My research addresses problems in software reliability through advances in program analyzers, computer-checkable proofs of software correctness, and their combination.

I study techniques for achieving highly reliable software. Current methods for software reliability are either insufficient for critical software because they don't catch enough bugs, or they are too expensive to implement. My research considers the only known technique to give 100% assurance in software reliability—computer-checkable proofs, aka mechanized verification—and reduces the effort required to adopt these techniques.

I develop program analyzers which are fully automated tools for verifying the correctness of software. I then mechanically verify these program analyzers so their results can be trusted to achieve high assurance in critical settings. Finally, I design reusable components which can be used to build reliable program analyzers for new programming languages and analysis domains.

Abstracting Definitional Interpreters

I developed Abstracting Definitional Interpreters (w/Labich, Nguyễn and Van Horn), a framework for designing program analyzers from definitional interpreters. Using this framework, fragments of interpreters are used to construct new program analyzers, and these fragments are reusable across different programming languages. In addition to achieving compositional program analyzer construction, we show that pushdown precision of the analysis—a precise model for call-return matching—is achieved automatically from the setting of abstract definitional interpreters.

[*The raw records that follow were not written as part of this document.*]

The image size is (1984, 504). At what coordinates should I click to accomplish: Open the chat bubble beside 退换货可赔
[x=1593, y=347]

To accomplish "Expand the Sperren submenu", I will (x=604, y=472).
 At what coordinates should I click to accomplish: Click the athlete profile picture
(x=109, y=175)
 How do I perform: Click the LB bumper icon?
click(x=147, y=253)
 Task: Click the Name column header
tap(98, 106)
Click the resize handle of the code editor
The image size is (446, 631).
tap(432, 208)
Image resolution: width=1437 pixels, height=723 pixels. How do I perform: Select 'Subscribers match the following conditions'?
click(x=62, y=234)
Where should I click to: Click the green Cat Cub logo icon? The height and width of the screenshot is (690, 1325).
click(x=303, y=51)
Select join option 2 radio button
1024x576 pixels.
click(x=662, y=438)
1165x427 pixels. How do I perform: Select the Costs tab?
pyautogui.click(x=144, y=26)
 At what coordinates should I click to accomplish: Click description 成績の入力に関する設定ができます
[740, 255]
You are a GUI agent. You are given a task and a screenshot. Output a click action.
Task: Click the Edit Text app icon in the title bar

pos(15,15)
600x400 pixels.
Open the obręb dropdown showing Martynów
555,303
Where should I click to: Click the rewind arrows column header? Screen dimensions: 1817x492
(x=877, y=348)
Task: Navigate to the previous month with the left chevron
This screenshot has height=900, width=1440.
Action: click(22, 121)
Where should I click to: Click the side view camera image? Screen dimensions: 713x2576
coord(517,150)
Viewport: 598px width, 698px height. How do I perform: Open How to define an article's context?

Constructive Galois Connections

I developed Constructive Galois Connections (w/Van Horn), which solves the open problem of mechanically verifying program analyzers using abstract interpretation, a theory of sound approximation for programs. Current approaches only support half of this theory in mechanized verification due to limitations in the underlying mathematics, and our insight is to design a new, related theory which simultaneously supports sound approximation and support for mechanized verification. This was done by looking to the parent framework for which abstract interpretation is one instance—called adjunctions—and re-instantiating this framework to support both sound approximation of programs and mechanized verification.

Galois Transformers

I developed Galois Transformers (w/Might and Van Horn), a compositional framework for building program analyzers. The framework contains building blocks for constructing analysers with varying precision, including path and flow sensitivity, and we prove that any composition of building blocks is guaranteed to be correct. Using this framework, variations in program analysis precision can be rapidly prototyped while maintaining the correctness of each prototype.







Professional Activities

Short Bio

David Darais is an Assistant Professor at the University of Vermont. David's research focuses on tools for achieving reliable software in critical, security-sensitive, and privacy-sensitive systems. David received his BS, MS and PhD from University of Utah, Harvard University and University of Maryland.